# .ssh/config host alias not working with distcc

## chaoscommander

Does this belong in Networking (b/c ssh) or in Portage (b/c distcc)? Hmm.

I'm trying to setup distcc over ssh. I have generated a key pair for passwordless auth and defined an alias in .ssh/config, like so:

```

Host abc

  HostName abcde.org

  User myuser

```

... and I added the entry @abc/6 to my distcc hosts file. What works: using "ssh abc" to connect to abcde.org as myuser. What doesn't: distcc over ssh.
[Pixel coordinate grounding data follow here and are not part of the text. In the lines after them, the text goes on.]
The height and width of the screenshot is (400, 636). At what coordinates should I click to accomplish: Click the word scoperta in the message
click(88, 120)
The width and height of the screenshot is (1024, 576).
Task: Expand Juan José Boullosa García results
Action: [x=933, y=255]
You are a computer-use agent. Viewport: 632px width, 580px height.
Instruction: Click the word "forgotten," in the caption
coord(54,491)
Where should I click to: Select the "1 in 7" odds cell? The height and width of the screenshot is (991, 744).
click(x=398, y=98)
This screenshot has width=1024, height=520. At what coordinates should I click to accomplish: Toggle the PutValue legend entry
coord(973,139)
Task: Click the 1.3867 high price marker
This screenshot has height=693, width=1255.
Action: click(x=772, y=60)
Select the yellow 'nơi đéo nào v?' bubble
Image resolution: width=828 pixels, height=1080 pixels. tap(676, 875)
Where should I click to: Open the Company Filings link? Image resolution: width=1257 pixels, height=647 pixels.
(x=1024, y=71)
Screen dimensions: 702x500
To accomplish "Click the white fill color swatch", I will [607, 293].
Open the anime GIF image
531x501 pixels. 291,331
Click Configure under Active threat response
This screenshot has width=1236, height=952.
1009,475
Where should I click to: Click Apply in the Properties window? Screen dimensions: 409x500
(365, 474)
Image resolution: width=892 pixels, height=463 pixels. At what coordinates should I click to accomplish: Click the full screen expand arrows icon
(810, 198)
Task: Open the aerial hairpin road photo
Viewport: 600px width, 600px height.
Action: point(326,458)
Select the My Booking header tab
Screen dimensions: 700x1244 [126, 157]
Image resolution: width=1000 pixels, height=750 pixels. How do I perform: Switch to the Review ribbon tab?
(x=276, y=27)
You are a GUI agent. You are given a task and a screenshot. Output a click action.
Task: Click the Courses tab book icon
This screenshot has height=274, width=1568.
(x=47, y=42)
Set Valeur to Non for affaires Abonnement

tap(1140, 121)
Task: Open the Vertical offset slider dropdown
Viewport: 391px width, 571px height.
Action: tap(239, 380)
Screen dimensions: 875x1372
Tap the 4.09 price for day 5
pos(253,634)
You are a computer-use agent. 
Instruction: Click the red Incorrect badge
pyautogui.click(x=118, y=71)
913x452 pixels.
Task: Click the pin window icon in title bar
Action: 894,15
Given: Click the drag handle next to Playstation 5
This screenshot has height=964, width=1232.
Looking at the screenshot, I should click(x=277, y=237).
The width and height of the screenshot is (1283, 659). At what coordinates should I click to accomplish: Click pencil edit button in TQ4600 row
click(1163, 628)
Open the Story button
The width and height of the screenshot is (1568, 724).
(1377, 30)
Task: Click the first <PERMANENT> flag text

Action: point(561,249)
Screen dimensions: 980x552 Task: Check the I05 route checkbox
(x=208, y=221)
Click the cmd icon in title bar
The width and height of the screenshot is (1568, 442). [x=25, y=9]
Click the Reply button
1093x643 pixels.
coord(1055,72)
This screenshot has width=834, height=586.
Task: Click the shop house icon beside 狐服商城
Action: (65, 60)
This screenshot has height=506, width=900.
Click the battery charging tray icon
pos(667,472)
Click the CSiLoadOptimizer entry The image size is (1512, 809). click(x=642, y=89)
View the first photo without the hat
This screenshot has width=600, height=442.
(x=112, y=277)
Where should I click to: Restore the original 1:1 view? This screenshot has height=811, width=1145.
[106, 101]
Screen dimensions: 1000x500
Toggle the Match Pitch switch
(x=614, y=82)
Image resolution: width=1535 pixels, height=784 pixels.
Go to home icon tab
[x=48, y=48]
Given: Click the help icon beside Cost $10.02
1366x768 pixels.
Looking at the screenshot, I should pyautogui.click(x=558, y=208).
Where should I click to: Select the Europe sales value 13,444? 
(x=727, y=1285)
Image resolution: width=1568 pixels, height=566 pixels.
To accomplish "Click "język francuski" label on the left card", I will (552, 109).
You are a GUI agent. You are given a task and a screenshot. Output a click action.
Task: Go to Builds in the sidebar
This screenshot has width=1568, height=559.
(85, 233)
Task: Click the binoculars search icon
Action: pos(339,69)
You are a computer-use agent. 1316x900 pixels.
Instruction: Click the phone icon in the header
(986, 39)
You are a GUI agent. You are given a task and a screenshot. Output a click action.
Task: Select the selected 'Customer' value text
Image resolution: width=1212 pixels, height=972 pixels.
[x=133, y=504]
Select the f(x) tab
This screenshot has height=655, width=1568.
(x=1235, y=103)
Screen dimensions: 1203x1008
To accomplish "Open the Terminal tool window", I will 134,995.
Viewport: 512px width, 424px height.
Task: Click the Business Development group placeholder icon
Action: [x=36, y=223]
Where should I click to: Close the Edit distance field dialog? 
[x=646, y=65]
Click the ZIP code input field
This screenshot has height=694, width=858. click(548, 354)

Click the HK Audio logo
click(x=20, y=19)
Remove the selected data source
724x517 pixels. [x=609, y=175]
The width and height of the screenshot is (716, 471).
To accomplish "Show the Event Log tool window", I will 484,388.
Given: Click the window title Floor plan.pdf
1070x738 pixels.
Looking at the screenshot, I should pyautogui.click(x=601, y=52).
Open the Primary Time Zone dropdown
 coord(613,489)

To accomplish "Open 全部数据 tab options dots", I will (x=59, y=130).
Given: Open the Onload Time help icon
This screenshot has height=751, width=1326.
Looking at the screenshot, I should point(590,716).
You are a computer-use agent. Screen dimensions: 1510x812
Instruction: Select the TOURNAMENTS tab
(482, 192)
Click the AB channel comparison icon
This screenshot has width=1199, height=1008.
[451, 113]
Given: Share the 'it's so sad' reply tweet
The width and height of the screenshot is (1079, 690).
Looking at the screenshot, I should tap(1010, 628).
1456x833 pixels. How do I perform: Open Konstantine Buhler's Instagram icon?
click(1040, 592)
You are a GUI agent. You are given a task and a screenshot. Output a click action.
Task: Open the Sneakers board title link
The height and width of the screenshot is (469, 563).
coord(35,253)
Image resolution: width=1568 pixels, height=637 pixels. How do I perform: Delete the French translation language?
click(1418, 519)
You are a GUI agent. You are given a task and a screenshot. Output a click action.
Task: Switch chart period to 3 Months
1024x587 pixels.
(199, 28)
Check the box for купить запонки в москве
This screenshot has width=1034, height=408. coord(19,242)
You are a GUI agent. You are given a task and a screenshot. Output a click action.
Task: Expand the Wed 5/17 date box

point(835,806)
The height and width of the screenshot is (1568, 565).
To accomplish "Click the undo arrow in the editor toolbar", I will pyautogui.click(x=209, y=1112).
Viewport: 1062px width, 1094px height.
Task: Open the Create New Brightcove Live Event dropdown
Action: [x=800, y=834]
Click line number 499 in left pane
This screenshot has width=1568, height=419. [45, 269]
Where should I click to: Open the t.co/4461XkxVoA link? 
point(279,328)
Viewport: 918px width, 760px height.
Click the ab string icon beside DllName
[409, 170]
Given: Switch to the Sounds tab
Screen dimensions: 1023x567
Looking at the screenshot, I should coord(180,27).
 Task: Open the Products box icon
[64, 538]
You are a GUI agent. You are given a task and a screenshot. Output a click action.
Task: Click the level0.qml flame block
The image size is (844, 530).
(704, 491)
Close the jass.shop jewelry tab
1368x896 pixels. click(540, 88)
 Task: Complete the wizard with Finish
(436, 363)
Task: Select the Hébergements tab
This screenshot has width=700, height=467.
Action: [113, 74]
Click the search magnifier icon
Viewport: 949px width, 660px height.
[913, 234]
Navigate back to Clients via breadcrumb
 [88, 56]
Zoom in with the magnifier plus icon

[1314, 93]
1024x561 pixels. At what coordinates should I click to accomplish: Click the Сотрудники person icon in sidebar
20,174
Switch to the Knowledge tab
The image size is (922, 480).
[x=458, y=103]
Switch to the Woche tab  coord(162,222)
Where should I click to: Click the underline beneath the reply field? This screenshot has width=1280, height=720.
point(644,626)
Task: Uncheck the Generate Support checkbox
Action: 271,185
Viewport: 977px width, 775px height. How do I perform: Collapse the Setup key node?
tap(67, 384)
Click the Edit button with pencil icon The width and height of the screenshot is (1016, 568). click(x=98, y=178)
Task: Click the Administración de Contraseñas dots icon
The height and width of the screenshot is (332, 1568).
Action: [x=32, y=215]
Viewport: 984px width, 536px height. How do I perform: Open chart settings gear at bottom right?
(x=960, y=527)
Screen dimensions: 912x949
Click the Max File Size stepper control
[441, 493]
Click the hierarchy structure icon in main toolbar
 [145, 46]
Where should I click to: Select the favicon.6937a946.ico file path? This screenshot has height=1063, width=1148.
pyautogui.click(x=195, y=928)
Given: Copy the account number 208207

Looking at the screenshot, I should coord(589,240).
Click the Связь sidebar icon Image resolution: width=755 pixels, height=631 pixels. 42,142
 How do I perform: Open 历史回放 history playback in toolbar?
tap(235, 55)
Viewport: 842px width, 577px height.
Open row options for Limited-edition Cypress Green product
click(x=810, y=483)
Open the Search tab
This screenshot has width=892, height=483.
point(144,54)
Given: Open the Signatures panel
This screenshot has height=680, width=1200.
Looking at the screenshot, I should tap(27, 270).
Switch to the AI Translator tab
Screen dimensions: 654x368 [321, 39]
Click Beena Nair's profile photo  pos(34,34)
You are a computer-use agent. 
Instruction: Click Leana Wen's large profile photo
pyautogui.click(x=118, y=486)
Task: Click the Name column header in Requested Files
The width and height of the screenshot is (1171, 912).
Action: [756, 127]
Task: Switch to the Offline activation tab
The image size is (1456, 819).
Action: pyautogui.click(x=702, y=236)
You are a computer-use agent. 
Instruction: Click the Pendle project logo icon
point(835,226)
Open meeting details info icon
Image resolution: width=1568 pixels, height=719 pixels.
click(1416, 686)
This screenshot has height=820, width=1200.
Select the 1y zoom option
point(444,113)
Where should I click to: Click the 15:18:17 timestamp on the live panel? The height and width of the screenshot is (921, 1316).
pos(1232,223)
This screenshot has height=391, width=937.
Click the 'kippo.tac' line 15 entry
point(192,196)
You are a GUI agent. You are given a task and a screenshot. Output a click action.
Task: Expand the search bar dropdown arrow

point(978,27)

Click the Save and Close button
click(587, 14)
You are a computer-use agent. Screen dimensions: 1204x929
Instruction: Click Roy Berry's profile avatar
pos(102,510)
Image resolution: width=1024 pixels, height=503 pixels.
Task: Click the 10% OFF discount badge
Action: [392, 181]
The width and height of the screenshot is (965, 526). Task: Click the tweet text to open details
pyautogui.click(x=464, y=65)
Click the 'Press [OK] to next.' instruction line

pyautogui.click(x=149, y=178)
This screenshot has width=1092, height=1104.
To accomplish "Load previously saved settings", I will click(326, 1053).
I get

```
ssh: Could not resolve hostname abc: Name or service not known

distcc[15243] (dcc_writex) ERROR: failed to write: Broken pipe
```

No idea why. Any pointers would be appreciated. I have tried to add myuser@abcde.org to distcc hosts, but that causes a password prompt to come up every time distcc tries to distribute things to abc.

----------

## khayyam

chaoscommander ...

this sounds as though you're expecting portage to look in /home/$USER for the identity_file and config ... you will need to provide these (paths) as ssh parameters (see 'man ssh'), /etc/portage/.ssh would probably be a good choice.

HTH & best ... khay

----------

## krinn

the @ is just saying "use ssh", in no way it mean that's a command for ssh.

so "@abc" is @=use ssh, with "abc" host, and if your /etc/hosts doesn't point to any abc entry, distcc will tell you it have no clue about who abc is.

----------